Mr Tracey has been an Albury-based builder and also worked as a project manager on the $11 million Murray Art Museum Albury redevelopment for Zauner Construction.
“We live just a couple of blocks away,” Lyndall said.
“This was our new local I suppose and we came in and heard it might be on the market.
“We eventually decided to bite the bullet and give it a crack.
“It is got huge potential.”
The pub’s leasehold came up for grabs earlier this year when present owners, Australian Venue Co, called for expressions of interests in a nationwide marketing campaign.
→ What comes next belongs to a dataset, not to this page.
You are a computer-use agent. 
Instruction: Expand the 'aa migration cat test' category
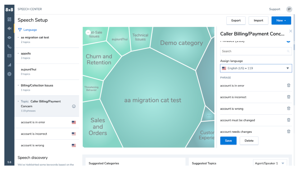18,38
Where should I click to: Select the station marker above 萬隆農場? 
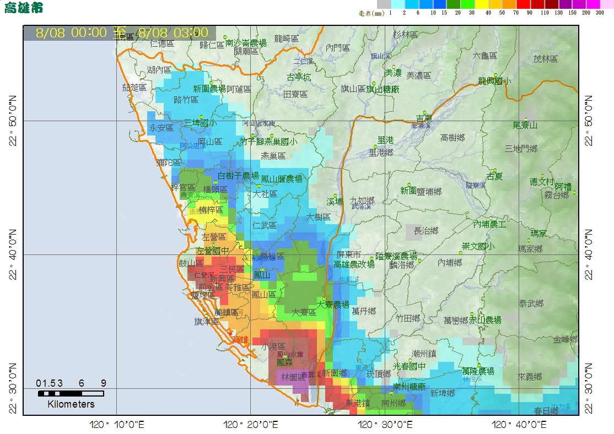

The pub’s main features include a large bistro, bar, additional dining areas, function room, children’s indoor playground, sports bar, TAB, beer gardens, 16 poker machines and drive-through bottle shop.
In 2016, Albury business partners Craig Shearer and Jason Sheather sold Soden’s and Beer DeLuxe to the Dixon Hospitality Group in a deal reportedly worth $30 million.
Dixon Hospitality Group changed its name to AVC when a US-based private equity took a majority stake in the company last year.
One of the pub’s most recent high profile visitors was Malcolm Turnbull in his role of shadow minister for communications in the lead-up to the 2013 federal election which the Coalition won under the leadership of Tony Abbott.
Mr Turnbull subsequently deposed Mr Abbott as Prime Minister two years later.
Another high profile politician, Senator Pauline Hanson, infamously had her handbag stolen and a beer thrown over her in a visit to Soden’s in 1999.
Some changes to the bar area are under way to boost trade.
Ms Hutchinson has a family link to Soden’s with her dad’s cousin, Mal, a former owner of the pub along with fellow Albury businessman Graham Bosse.
The pair owned a long list of pubs in Albury over 30 years including the ill-fated Termo, which burnt down in 2005, Brady's Railway Hotel, The Albion Hotel and Springdale Heights Tavern.
The old Termo site sold recently for $6.6 million with First Choice liquor store taking out another long-term lease on the replacement building.